[BEGIN Given entries]

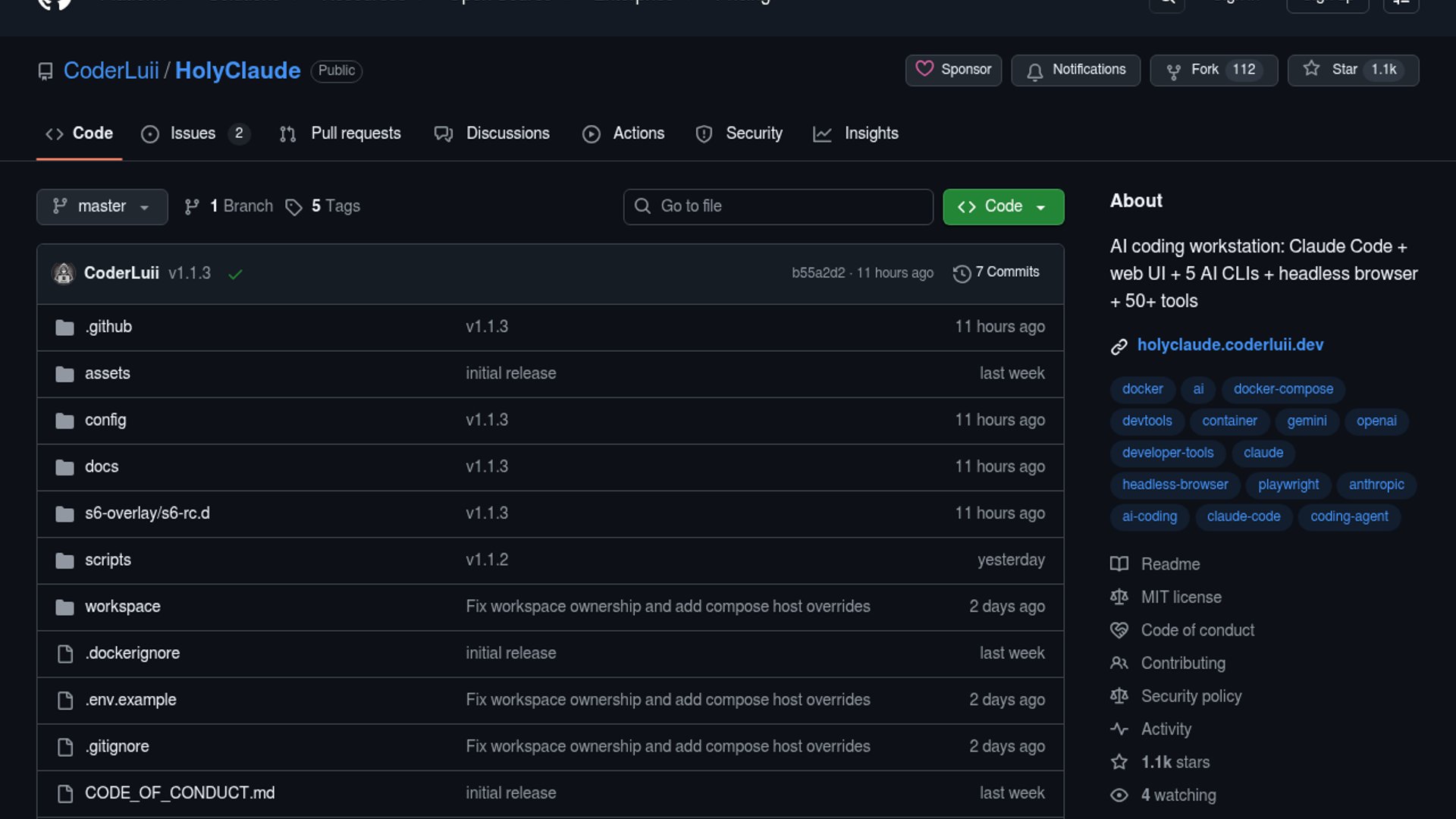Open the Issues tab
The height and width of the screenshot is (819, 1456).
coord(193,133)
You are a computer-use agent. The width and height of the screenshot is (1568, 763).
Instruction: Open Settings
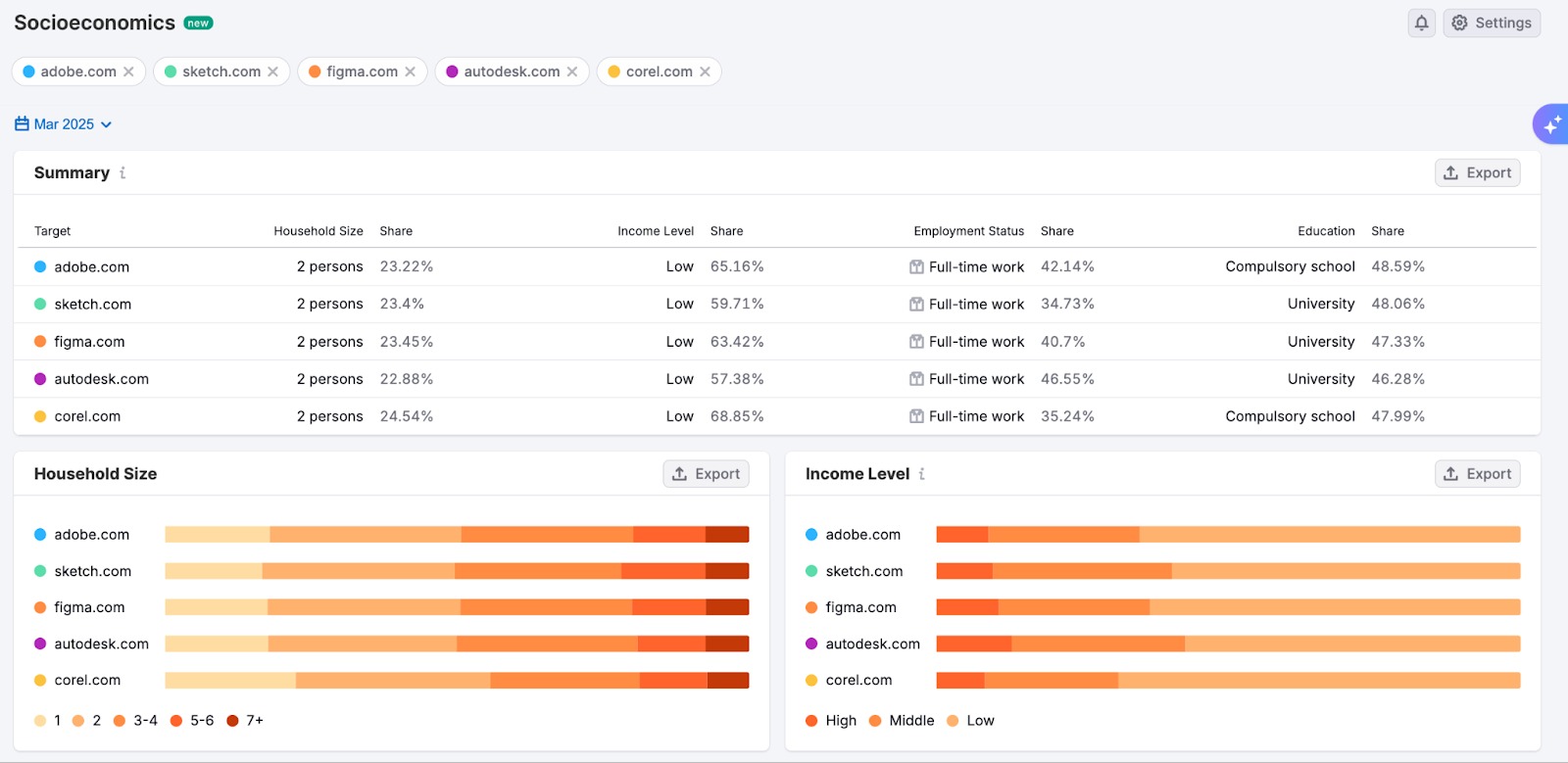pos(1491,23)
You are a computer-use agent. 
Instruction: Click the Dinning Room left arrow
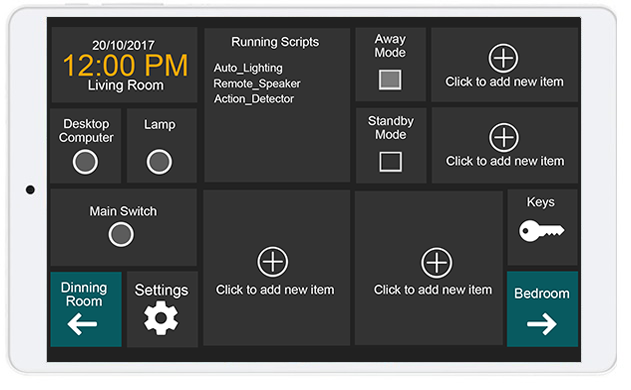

[END Given entries]

Task description:
Report how many of the lines above contain the string "agent" in the exact same case, and give only the number.

Full answer:
2